> Task item
Put the lines of the items that run from the line containing "You are a GUI" down through the line containing "This screenshot has", both included, into a Markdown table with the columns Row and Line, numbering each line and leaving out blank ones.

> Input data
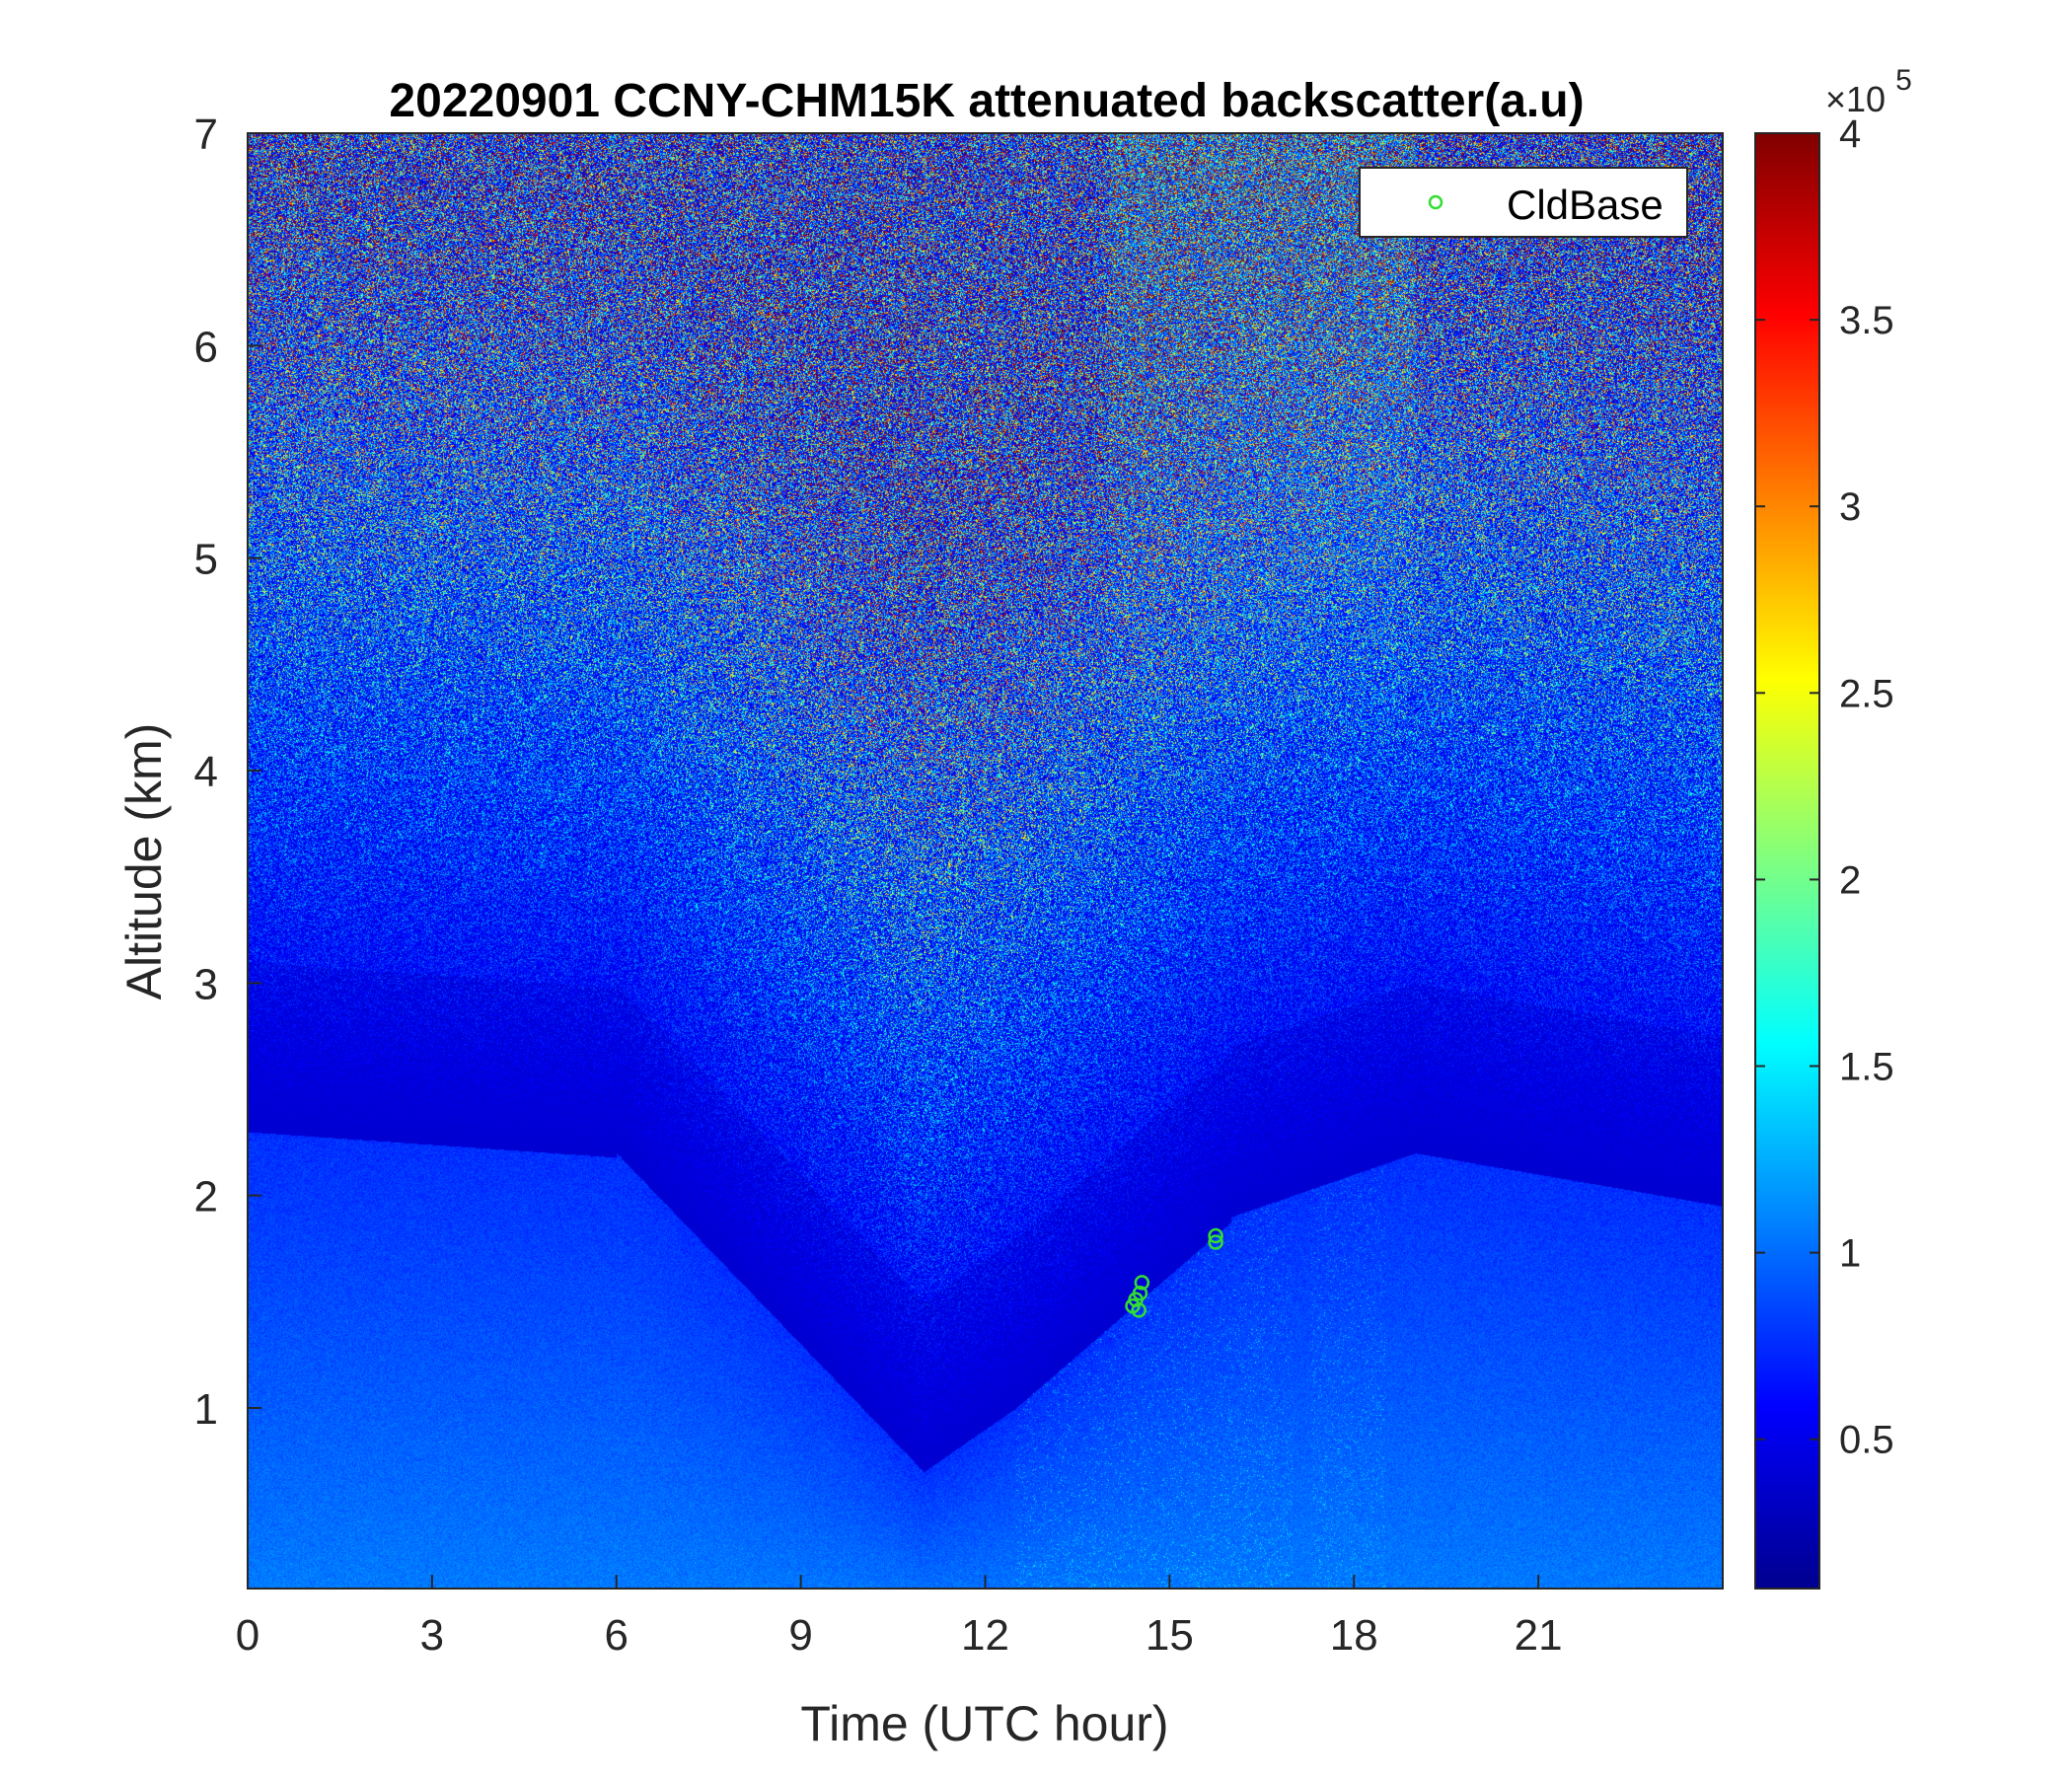 Image resolution: width=2072 pixels, height=1776 pixels. Describe the element at coordinates (206, 560) in the screenshot. I see `y-tick-label: 5` at that location.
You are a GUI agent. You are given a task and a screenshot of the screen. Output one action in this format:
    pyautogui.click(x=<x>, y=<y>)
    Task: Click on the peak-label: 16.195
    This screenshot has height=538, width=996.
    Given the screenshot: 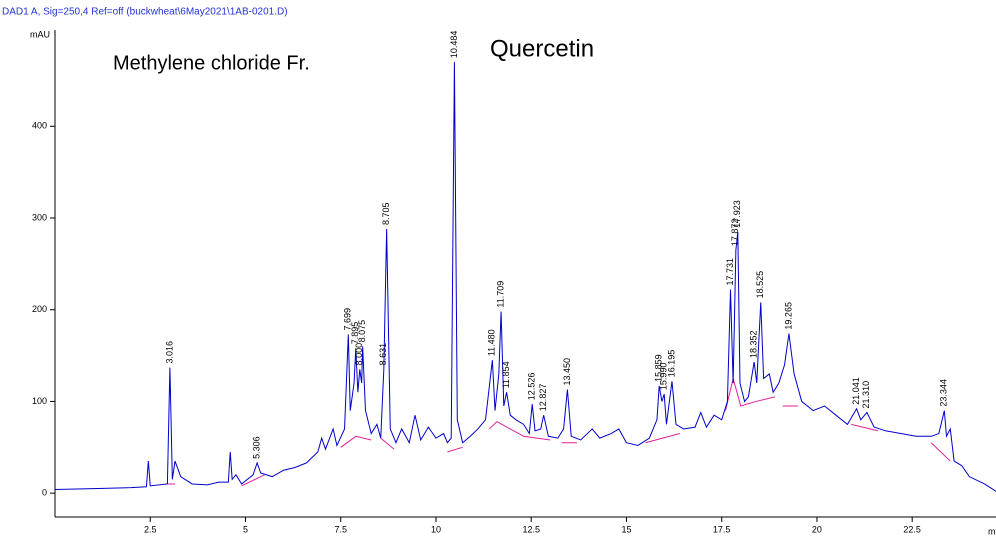 What is the action you would take?
    pyautogui.click(x=671, y=364)
    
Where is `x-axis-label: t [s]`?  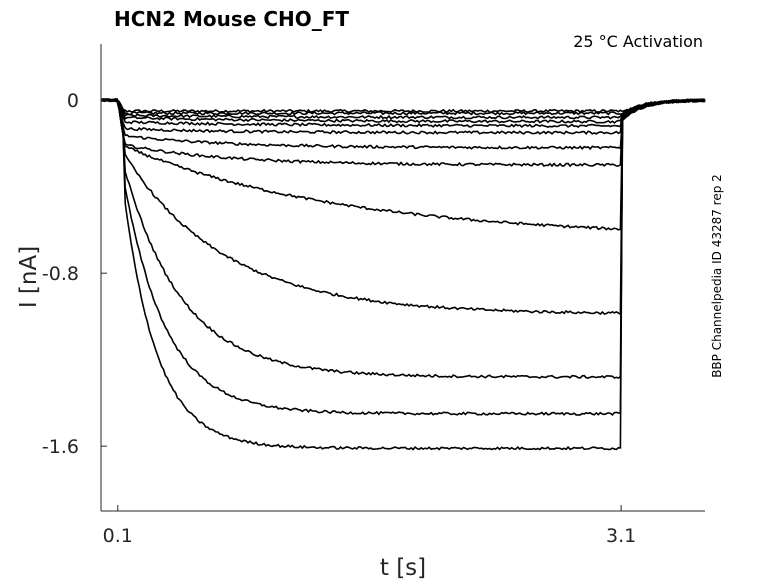 x-axis-label: t [s] is located at coordinates (403, 568).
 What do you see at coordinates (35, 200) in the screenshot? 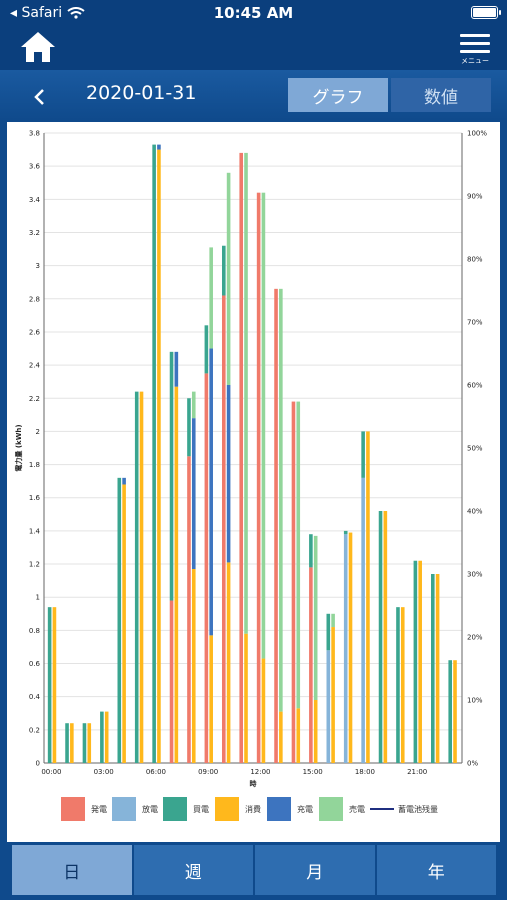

> Exercise answer
| Row | Line |
|---|---|
| 1 | You are a GUI agent. You are given a task and a screenshot of the screen. Output one action in this format: |
| 2 |     pyautogui.click(x=<x>, y=<y>) |
| 3 |     Task: Click on the peak-label: 16.195 |
| 4 |     This screenshot has height=538, width=996. |